HealthWatch: Pregnancy & COVID vaccine, ignore social media scare

Health Watch

We’ve heard the CDC’s urgent message for pregnant women to get the covid 19 vaccine.  What you may not have heard is that message came out after the deadliest month for pregnant women of the entire pandemic.  According to CDC data,, more expecting mothers died of the coronavirus during the month of August, 2021 than any other month since the pandemic began.  Many of them, according to doctors, who avoided getting the COVID vaccine after being frightened by things they’d seen on social media.

Local 5 talked to a new mom from our area who made sure she wasn’t among those awful statistics and has a message for other moms-to-be.

“My biggest message is to stay off social media,” said Justine Warner from De Pere.
Don’t fall into the hype and reach out to your doctor.”

For new mom Justine Warner, at least one good thing came out of all that time spent at home in quarantine.

“We’d been trying to get pregnant for about a year.
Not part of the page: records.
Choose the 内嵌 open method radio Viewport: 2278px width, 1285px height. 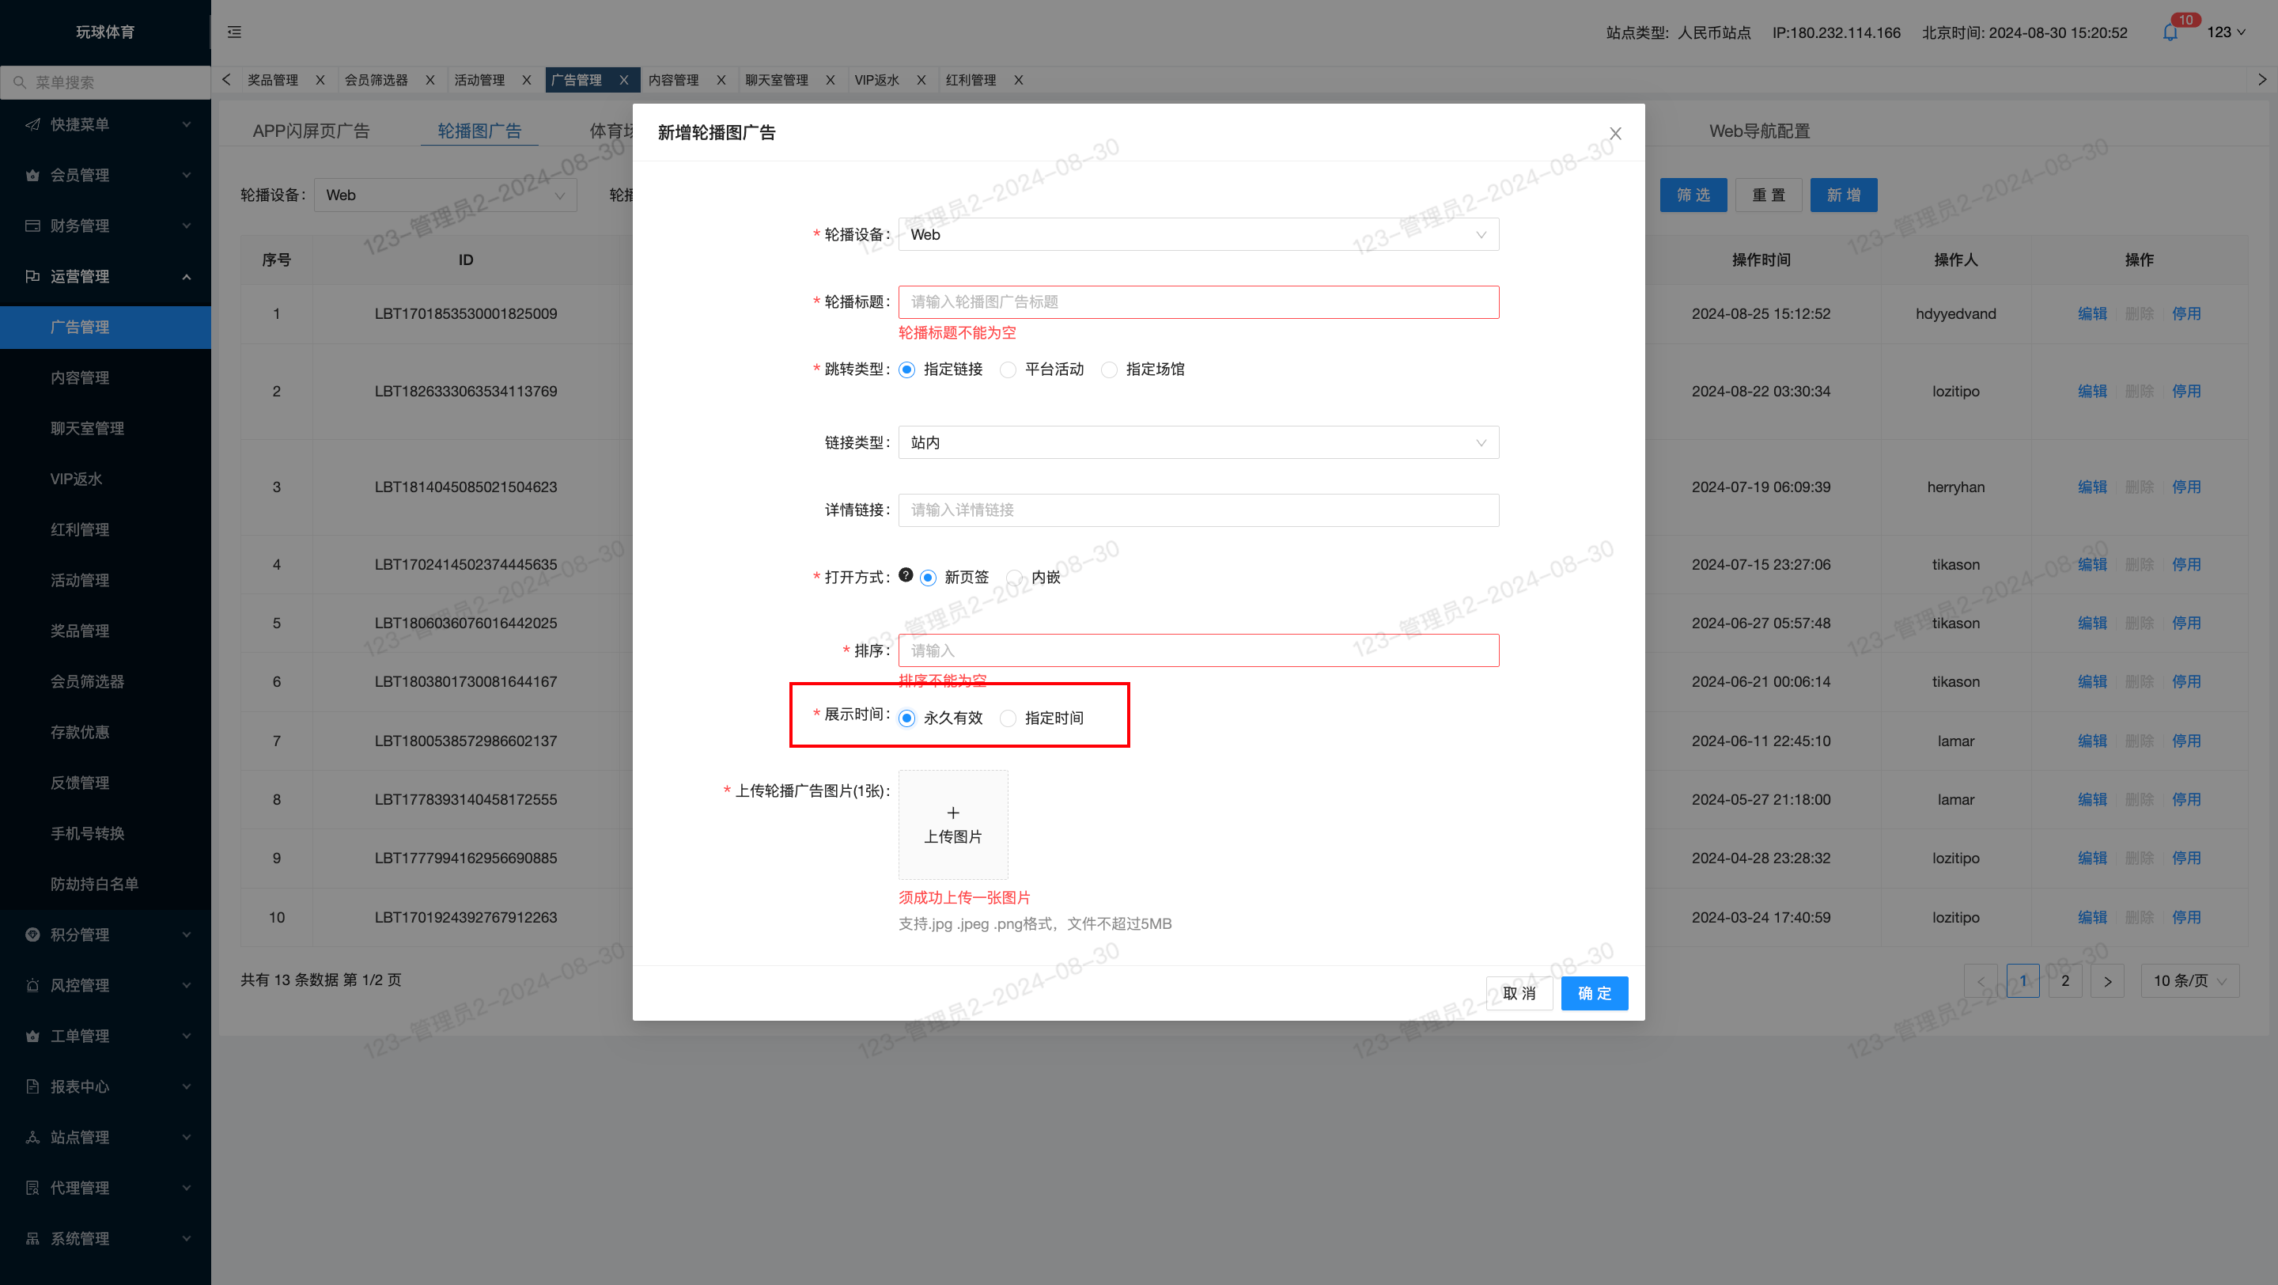tap(1015, 577)
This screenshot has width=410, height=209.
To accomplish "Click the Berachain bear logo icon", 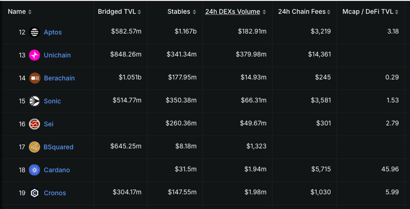I will [x=34, y=78].
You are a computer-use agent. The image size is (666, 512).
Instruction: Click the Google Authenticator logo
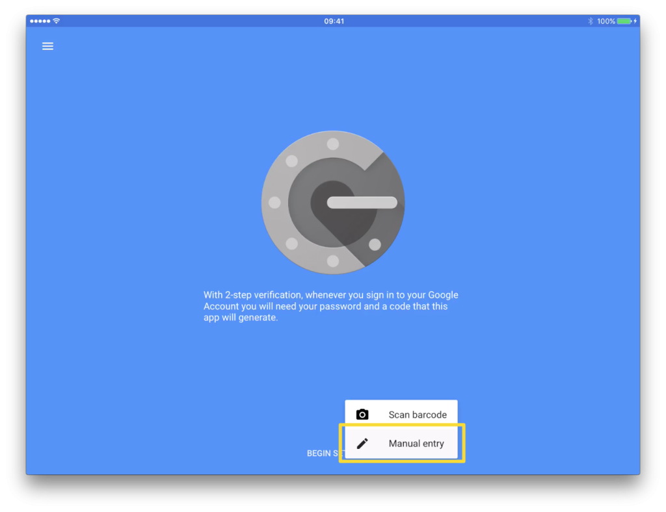tap(333, 202)
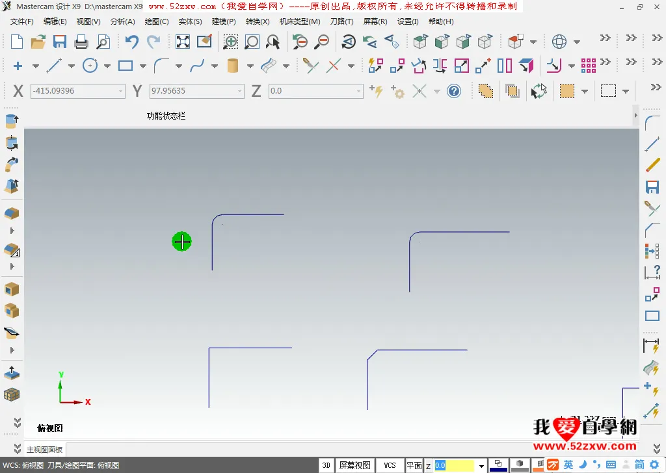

So, COVID kinda happened and….,” Warner trailed off, adding that she and her partner decided to keep trying and just see what happened.

Warner didn’t have the option of getting vaccinated when she first learned she was pregnant, but this expectant mom was already doing all she could to protect her baby from the coronavirus.

“We were a little more careful than most,” Warner said.  “We stayed home a lot and avoided big crowds.”

Aurora BayCare Medical Center’s Dr. Brian Dobbins was caring for Justine during her pregnancy.   He says he recommends all his pregnant patients get vaccinated, no matter how far along they are in their pregnancy.

“If you get it {the vaccine} in the first trimester it does not increase your chance of having a miscarraige or problems with your pregnancy,” Dobbins said, addressing one of the rumors circulating on social media.

In fact, Dr. Dobbins said any possible risks associated with the vaccine pale in comparison to the risk of not getting vaccinated.

“Last month we actually had more pregnant women in the US die from COVID than we’ve had the entire pandemic,” Dobbins said. “So it’s really important for us to get this.”

Dobbins says not only are pregnant women more likely to suffer the most severe symptoms from COVID-19, their babies are also at risk.

“So they’re more likely to end up in the intensive care unit, they’re more likely to have preterm delivery, more likely to have problems like preeclampsia or even stillbirth,” Dobbins explained.

Warner said she didn’t want to take any chances.  She talked it over with her partner and got vaccinated.

“Not only am I protecting myself and my baby and my community and my family, but also kinda giving my child a one-up upon birth,” said Warner. “Hopefully they have some sort of immunity system against this when they come out.”

Now the mother of a healthy, smart, five month old bundle of love, Warner says she’s glad she followed her doctor’s advice.

 “She’s great.  I couldn’t ask for a better baby,” Warner gushed.